When preaching to the converted, Gigot does things he could never get away with in front of Shields. He sprinkles his prose with mean-spirited epithets and inflammatory charges that he doesn’t bother to explain, barbs that he knows will trigger only uncritical nods from his approving readers. He writes off-handedly of “Clinton-Gore lying,” “socialist Barbara Boxer,” “the obscure Lincoln Chafee,” the Democrats’ “big health-care bribe.” Given the assumptions regnant at the Journal, these petulant shots are viewed as aphoristic truth-telling. Even borderline racist comments that Gigot would never dare make on television—he once wrote that “Haiti has reverted to its state of nature”—sail through into “Potomac Watch.”

Gigot exposed both of his faces on Nov. 24, 2000, in a pair of commentaries about the Republican operatives whose rough-and-tumble demonstration played a role in the shut-down of recount Miami-Dade County presidential ballots. In his Journal column, Gigot sniggeringly called the altercation in which the Republican-led horde punched, trampled, and kicked opponents and officials a “bourgeois riot,” his most famous quote to date. Gigot fairly reveled in the melee. “These folks were ready to blow,” he wrote of the crowd massed outside the building where the canvassing board was inspecting ballots. “Street-smart New York Rep. John Sweeney … told an aide to ‘Shut it down,’ and semi-spontaneous combustion took over. The Republicans marched on the counting room en masse, chanting ‘Three Blind Mice’ and ‘Fraud, Fraud, Fraud.’ “

That night on the NewsHour, TV Gigot put a gloss on the disruption. “There was not any violence or intimidation, physical intimidation of the canvassing board itself. There was a lot of shouting … but the idea that somehow these three canvassers were somehow afraid for their person is just not the way it was. … There was no physical violence at all.” To Shields’ report that people were punched and kicked and testified to feeling intimidated, Gigot protested, “The incident you’re talking about, yeah, that was separate from—” After Shields interrupted him, Gigot never finished his explanation.
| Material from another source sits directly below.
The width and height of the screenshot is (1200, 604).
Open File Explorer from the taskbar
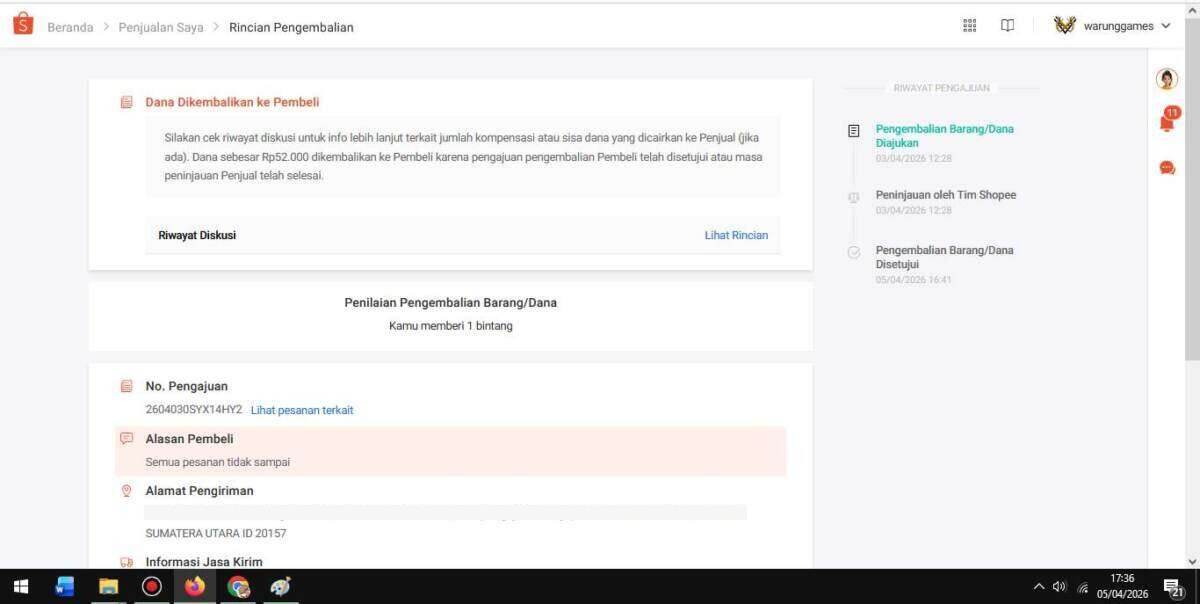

During the 2000 campaign, the New Republic’s Jonathan Chait noted that reporters who described Bush as a moderate were confusing temperament and ideology. Because Bush seemed personally pleasant, chatting them up on the campaign plane and insisting that his heart was pure, they assumed his politics lay near the political center. After he took office, many reporters realized they were wrong. Gigot is the W. of conservative punditry.